EXERCISE BRIEF
Collect every line of the items below that contains the word "Given". Case counts.

EXTRACTED RECORDS
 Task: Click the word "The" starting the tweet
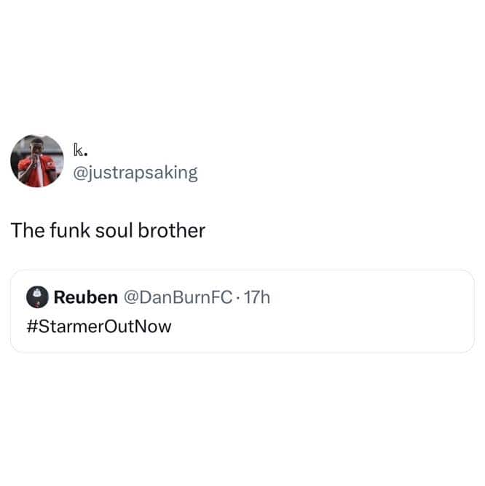28,230
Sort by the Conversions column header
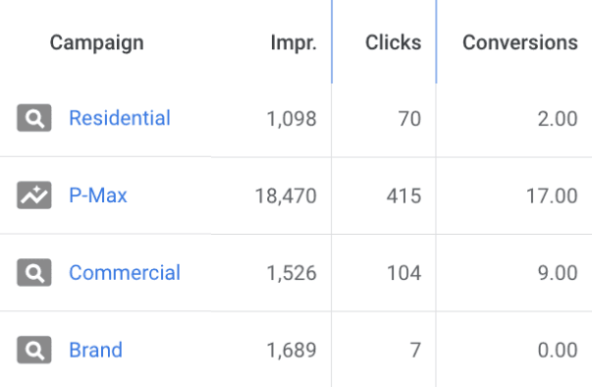Image resolution: width=592 pixels, height=387 pixels. point(520,42)
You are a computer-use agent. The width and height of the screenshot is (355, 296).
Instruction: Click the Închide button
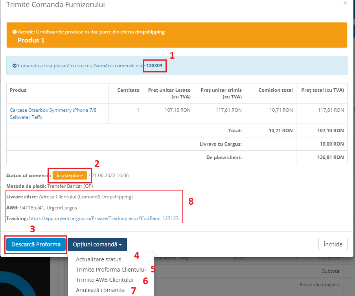[x=333, y=244]
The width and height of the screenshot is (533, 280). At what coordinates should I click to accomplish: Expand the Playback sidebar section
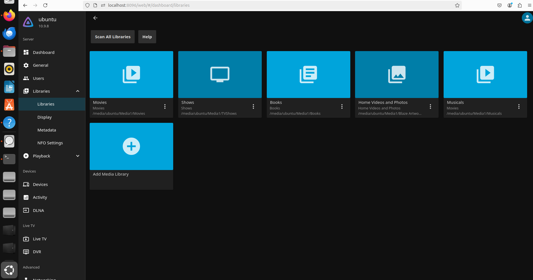point(78,156)
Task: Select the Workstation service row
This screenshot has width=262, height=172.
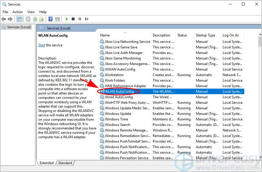Action: tap(125, 75)
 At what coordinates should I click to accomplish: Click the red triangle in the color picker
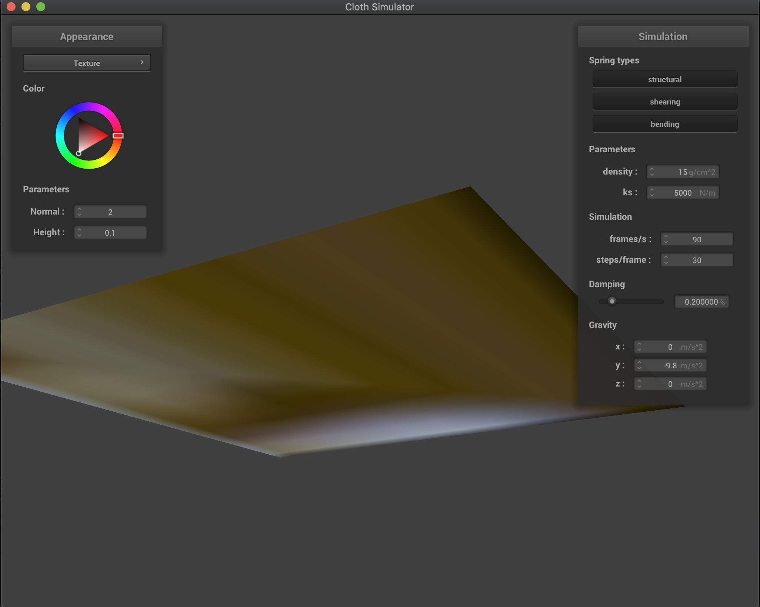(90, 136)
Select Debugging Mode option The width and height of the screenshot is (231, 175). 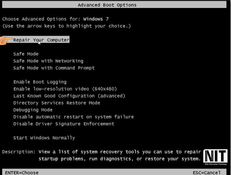click(33, 110)
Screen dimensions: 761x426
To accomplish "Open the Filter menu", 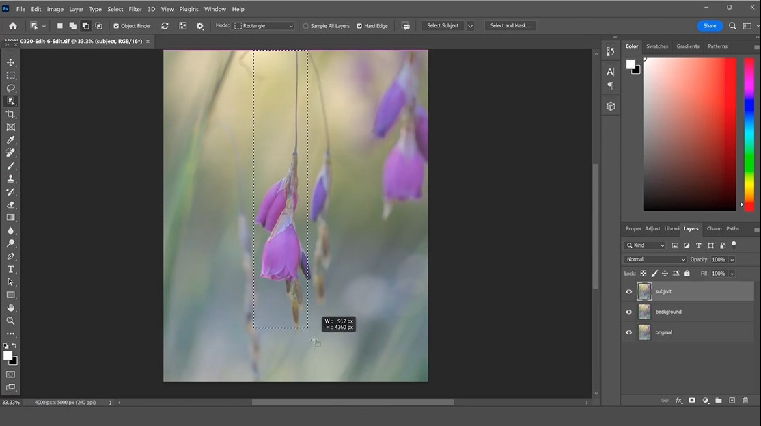I will click(x=135, y=9).
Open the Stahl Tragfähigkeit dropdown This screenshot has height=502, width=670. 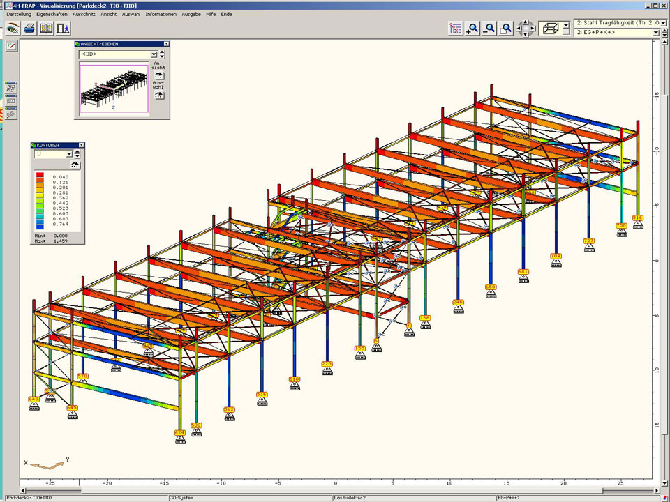tap(662, 23)
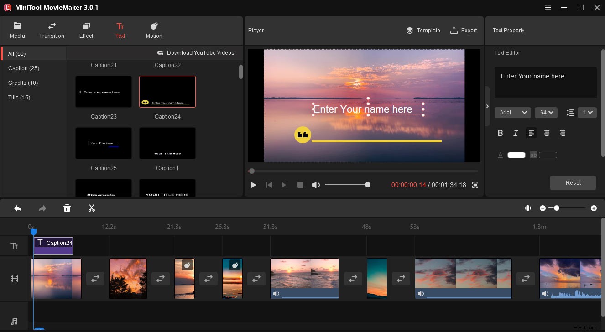Click the white text color swatch
The width and height of the screenshot is (605, 332).
click(x=516, y=155)
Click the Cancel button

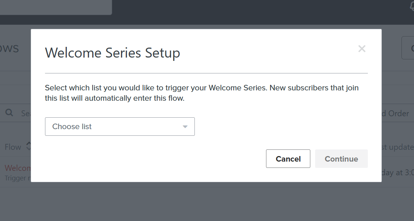(x=288, y=159)

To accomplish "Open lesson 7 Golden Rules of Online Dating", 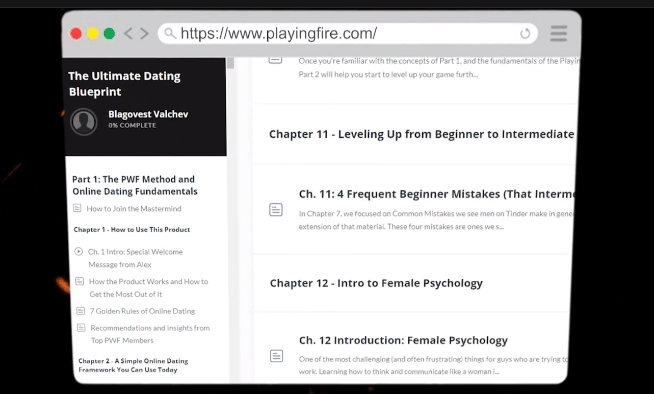I will click(x=143, y=311).
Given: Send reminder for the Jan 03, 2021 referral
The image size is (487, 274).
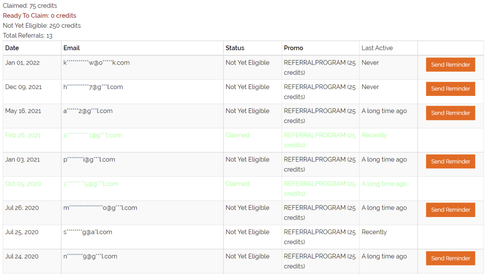Looking at the screenshot, I should (450, 161).
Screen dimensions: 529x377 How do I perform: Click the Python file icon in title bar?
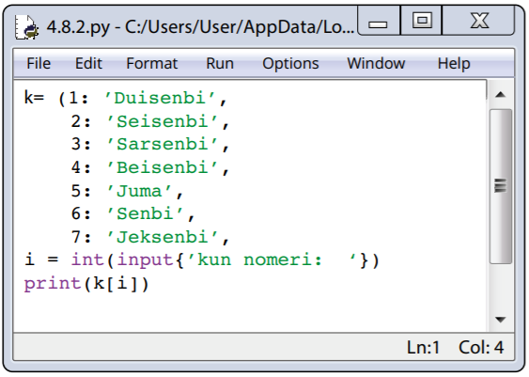pos(26,27)
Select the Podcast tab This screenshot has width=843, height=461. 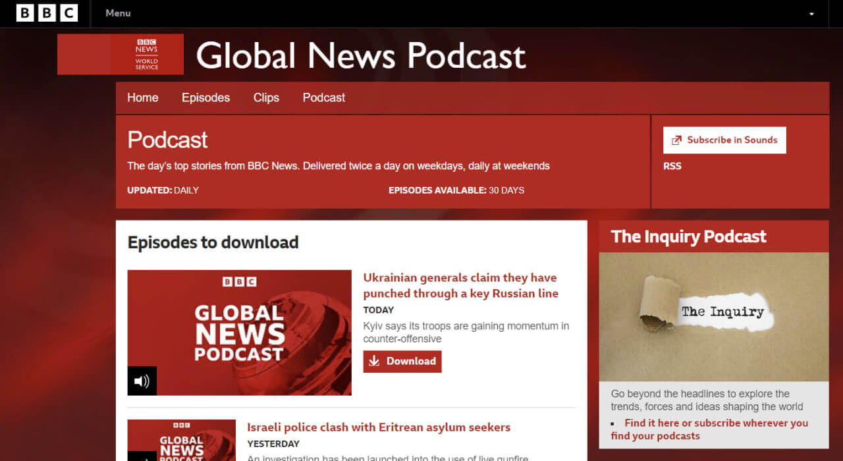(323, 97)
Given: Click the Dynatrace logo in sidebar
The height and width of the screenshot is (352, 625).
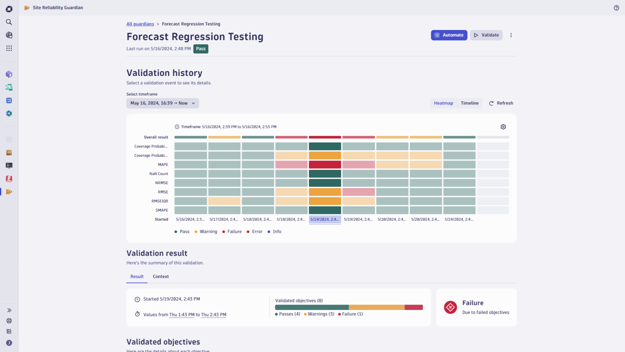Looking at the screenshot, I should coord(9,9).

SOLUTION TO THIS TASK
Given: Send reminder for the Jan 03, 2021 referral
Given: Click the Dynatrace logo in sidebar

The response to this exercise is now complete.